→ SELECTED PASSAGE:
-------

Healthy & Beautiful, Recipe Box

Recipes: No Boys Allowed! The Menu

I LOVE to throw dinner parties and this one was by far, one of my most expansive menus!  I had a few requests for the recipes of my menu and they are included below:

Grilled Meatballs with Spiced Indian Yogurt



  • 2 lb. ground beef
  • 1 large red onion, chopped
  • 2 cloves garlic
  • 3 tbsp. soy sauce
  • 2 large eggs
  • 1 tsp. ground ginger
  • 4 tsp olive oil

Yogurt Sauce

  • 1 pint fat-free plain yogurt
  • 2 cloves garlic
  • 1 tbsp lemon juice
  • 2 tbsp olive oil
  • 2 tsp cumin
  • 2 tsp tumeric
  • 1/4 tsp Cayenne


  1. Combine the ground beef, onion, garlic, soy sauce, eggs and ginger into a bowl
  2. Mix the ingredients until they are well-blended and hold well together
  3. Preheat the broiler
  4. Brush a baking sheet with the 2 tsp of olive oil.  Form the meatballs into 24 round balls or 12 larger balls.  Place them on the sheet.
  5. Brush the meatballs with the remaining oil and place them in the broiler for 6-8 minutes, turning them once until cooked
  6. Meanwhile, combine the yogurt, garlic, lemon juice, oil, cumin, tumeric and cayenne together.  Chill.
  7. Serve the yogurt sauce on the side

Chicken Satay with Dipping Sauce


  • 1lb. boneless, skinless chicken breasts
  • 1 tbsp mayo
  • 1 tbsp Greek yogurt
  • 1/2 red onion, chopped
  • 2 tsp light brown sugar
  • 2 tsp gluten-free soy sauce
  • 12 bamboo skewers


  1. Soak 12, 6-inch skewers in water for 30 minutes
  2. Heat grill on high heat or oven at 350 degrees
  3. Thread chicken strip onto each skewer
  4. Coat chicken with cooking spray
  5. Grill, turning once until cooked through, 10-12 minutes or in the oven for 15-20 minutes until cooked through
  6. Dipping sauce: Whisk together mayo, yogurt, onion, sugar and soy sauce into a bowl

Zucchini Parmesean (Vegetarian)


  • 2 large Zucchini, thinly sliced
  • 2 tbsp olive oil
  • 1 medium onion, chopped
  • 2 cloves garlic, minced
  • 16 ounces Classico tomato and basil sauce
  • 1 cup shredded mozarella


  1. Preheat oven to 325 degrees
  2. In a large pot boil the zucchini until tender; drain.
  3. Meanwhile, in a medium frying pan heat the olive oil over medium heat and saute the onion and garlic until the onion is tender
  4. Combine the zucchini, onion and garlic in a 9X12 casserole dish and mix well.

-------

→ DATASET EXCERPT:
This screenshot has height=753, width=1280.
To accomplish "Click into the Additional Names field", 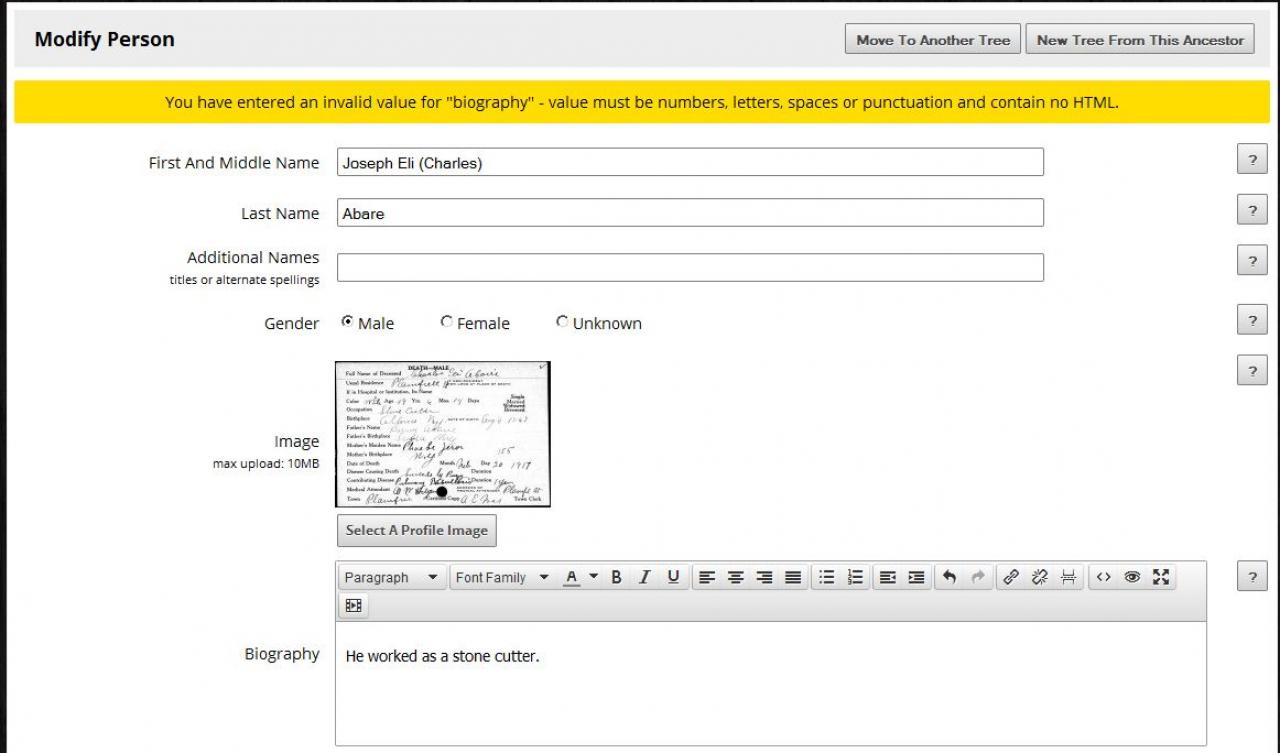I will [x=690, y=267].
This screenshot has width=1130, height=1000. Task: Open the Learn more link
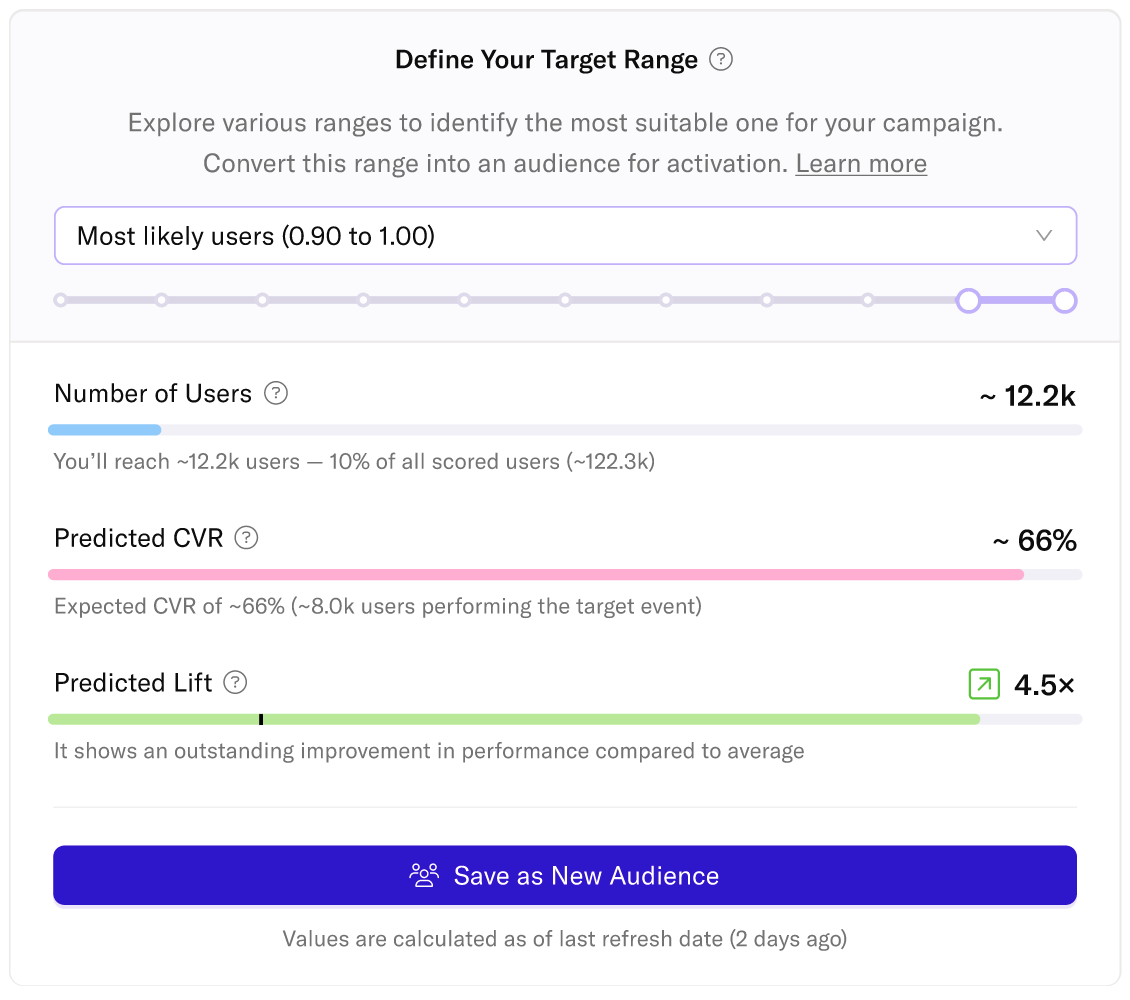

-------

→ TASKS:
[a] Why does the dinner-party recipes post include the recipes for the menu? Answer in one to three sentences.
[b] In the dinner-party recipes, how long should the skewers for the chicken satay soak in water?
[c] Resume the dinner-party recipes from the last step shown in the Zucchini Parmesean recipe.

→ TASK RESULTS:
[a] The recipes are included because the author had received a few requests for the recipes from the menu.

[b] 30 minutes.

[c]
  5. Pour the pasta sauce over the mixture and stir well.  Top with mozzarella cheese
  6. Bake in preheated oven for about 20 minutes or until heated through and cheese is bubbly

Orange-spiced Glazed Carrots (Vegetarian)


  • 1 lb. fresh baby carrots
  • 1/3 cup orange marmalade
  • 2 tbsp unsalted butter
  • 2 tsp Dijon mustard
  • 1/2 tsp. ground ginger


  1. Heat 1-inch water in a 2 quart saucepan over high heat to a boil, add carrots – return to a boil
  2. Reduce heat to low.  Cover and simmer 10-12 minutes for fresh carrots or until crisp-tender
  3. Drain well, return carrots to pan
  4. Stir in marmalade, butter, mustard and ginger
  5. Simmer, uncovered, over medium heat 3 minutes or until carrots are glazed, stirring occasionally

Peas with Pine Nuts (Vegetarian)


  • 1/2 tsp olive oil
  • 2 tbsp pine nuts
  • 1/2 tsp dried rosemary
  • 1/2 tsp italian seasoning
  • 1/4 cup onion, sliced
  • 1/4 cup low-sodium chicken broth
  • 1/4 tsp sugar
  • 10 oz. frozen peas


  1. In a medium skillet, heat the oil over medium heat, swirling to coat at the bottom.  Cook the pine nuts for 3 minutes or until golden, stirring constantly.  Stir in the rosemary
  2. In a small saucepan, bring the onion, broth and sugar to a boil over high heat.  Add the peas and cook for 3 minutes.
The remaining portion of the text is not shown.